JERUSALEM — The Yad Vashem World Holocaust Remembrance Center posthumously recognized two French clergy members who lived in Rome as Righteous Among the Nations Oct. 21.

The recognition is the highest honor given by the center to those who risked their lives to rescue Jews from the Nazis during World War II.

A ceremony honoring Cardinal Eugène Tisserant and Msgr. André Bouquin, as well as French diplomat Francois De Vial, will be held at a later date.

Tisserant, who during the period of World War II served as secretary of the Vatican Congregation for Eastern Churches and president of the Pontifical Biblical Commission, first defied the Fascist racial laws against the Jews in 1939. He awarded Guido Mendes, who had been fired as head of the Jewish hospital in Rome because he was a Jew, a medal from the Vatican congregation. Tisserant then worked to obtain immigration certificates for the Mendes family.
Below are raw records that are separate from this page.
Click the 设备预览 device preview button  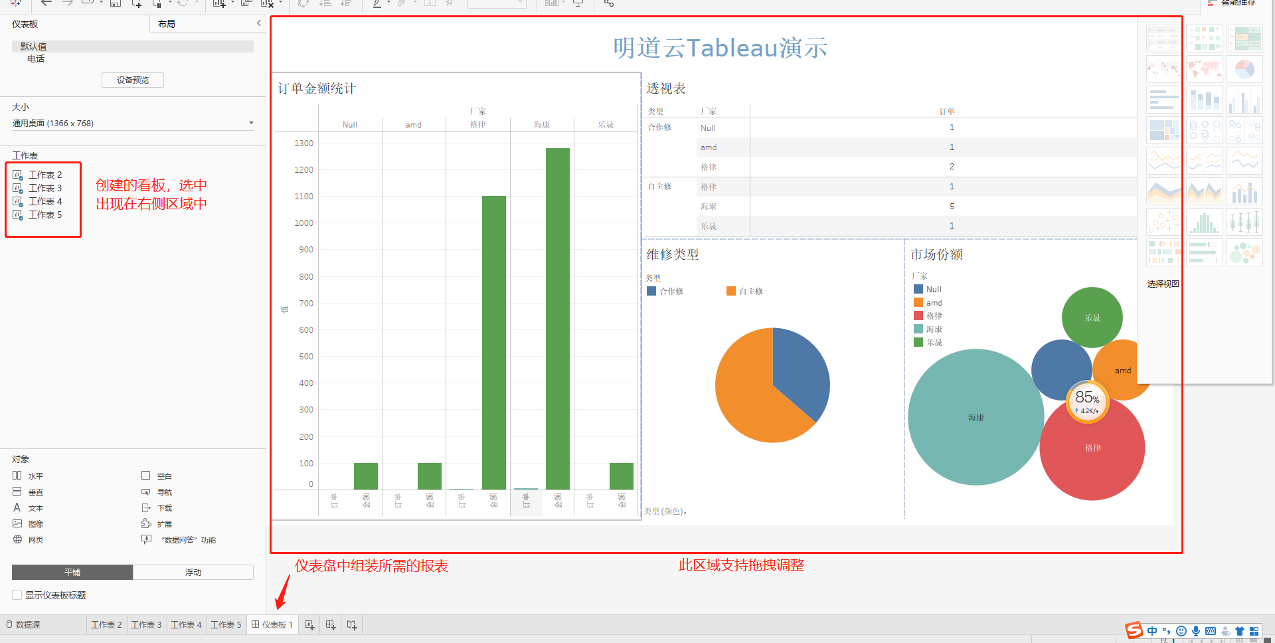(133, 80)
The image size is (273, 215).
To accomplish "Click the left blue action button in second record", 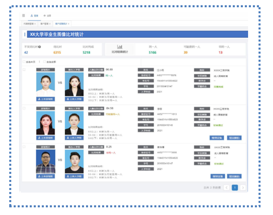I will click(217, 138).
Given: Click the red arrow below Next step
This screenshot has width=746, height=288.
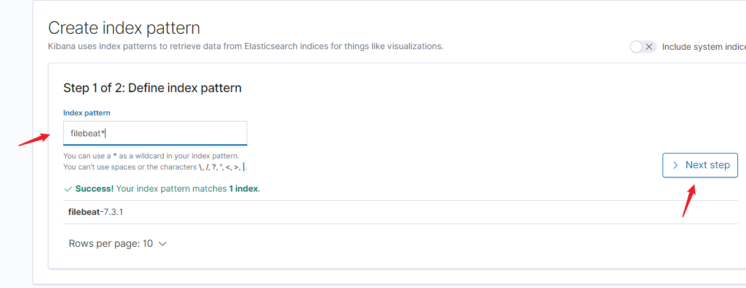Looking at the screenshot, I should [x=688, y=201].
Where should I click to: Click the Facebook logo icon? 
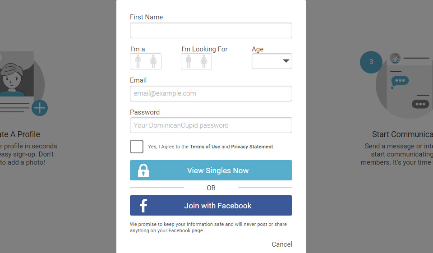pyautogui.click(x=143, y=206)
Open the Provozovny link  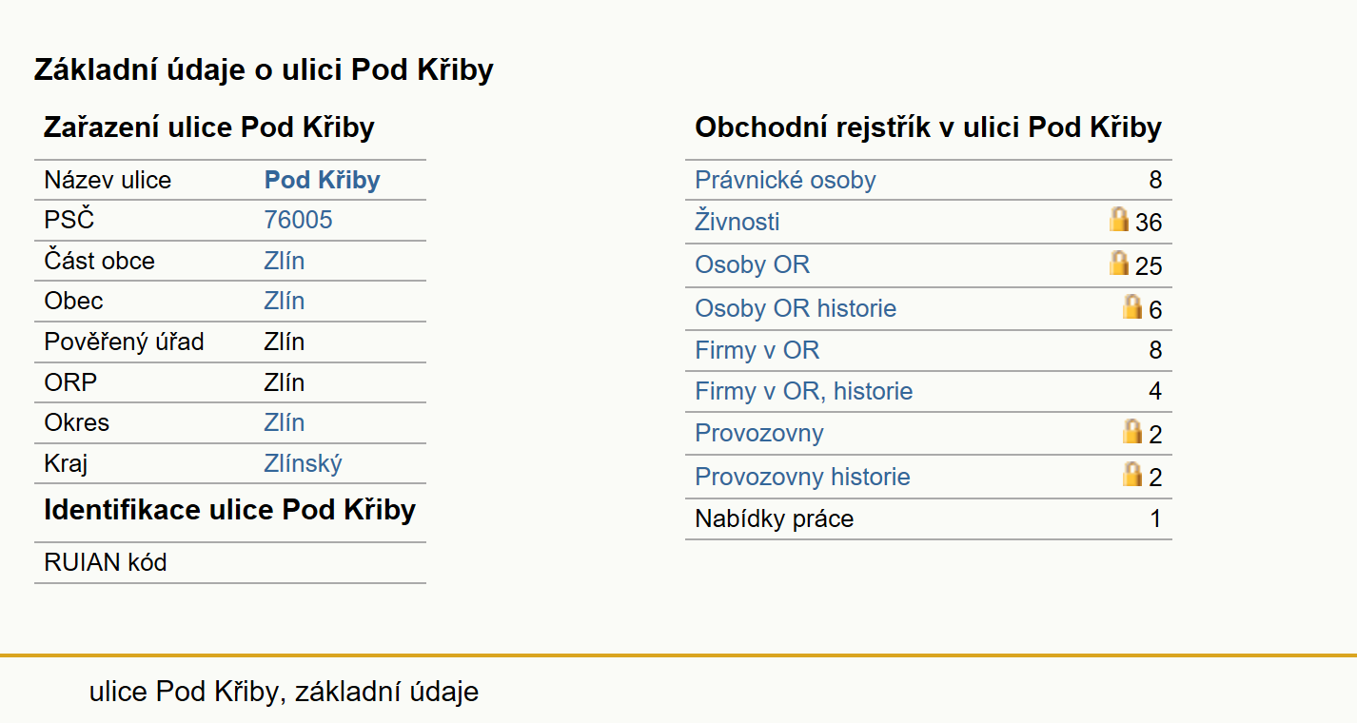(x=759, y=433)
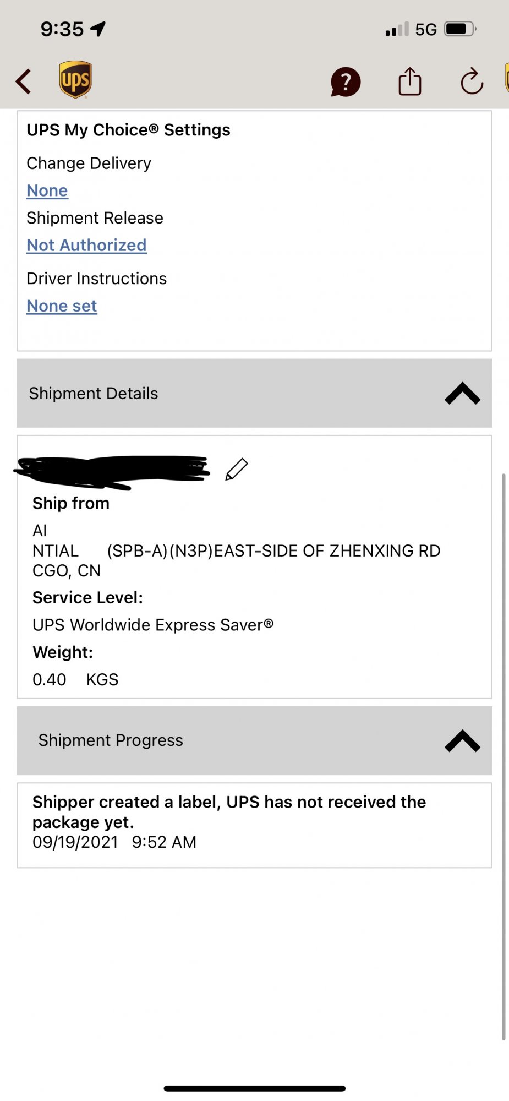Tap the pencil edit icon beside the blacked-out name
The width and height of the screenshot is (509, 1101).
pyautogui.click(x=237, y=469)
Tisserant continued his opposition of the Fascist and Nazi regimes, rescuing numerous Jewish individuals and families from Nazi death camps with the assistance of other church clergy. In coordination with Cardinal Luigi Maglione, then Vatican secretary of state, he worked to obtain a Brazilian visa for Rabbi Nathan Cassuto. In another instance, he hid Italian-Jewish businessman Cesare Verona and the Letzt family in his own home. He also arranged for Verona’s daughter to be hidden in a monastery in the Vatican.

In a postwar letter, Verona thanked the cardinal, noting that his assistance “came from heaven.”

The cardinal also used his car to smuggle a Jewish teenager, Miron Lerner — who had been placed in the temporary care of the secretary of the French representative to the Vatican — to a small monastery in the Vatican. A month later, Tisserant took Lerner to another convent near a French church in Rome. The rector, Bouquin, sheltered the teen until the liberation of Rome in the summer of 1944.

In 1998, Lerner wrote of the heroic acts of Tisserant and how he saved the lives of many Jews, including himself, during the Holocaust.

Since its establishment in 1953, Yad Vashem has recognized some 28,000 individuals from more than 50 countries as Righteous Among the Nations and, according to the center, “the number continues to grow significantly” despite the aging of Holocaust survivors.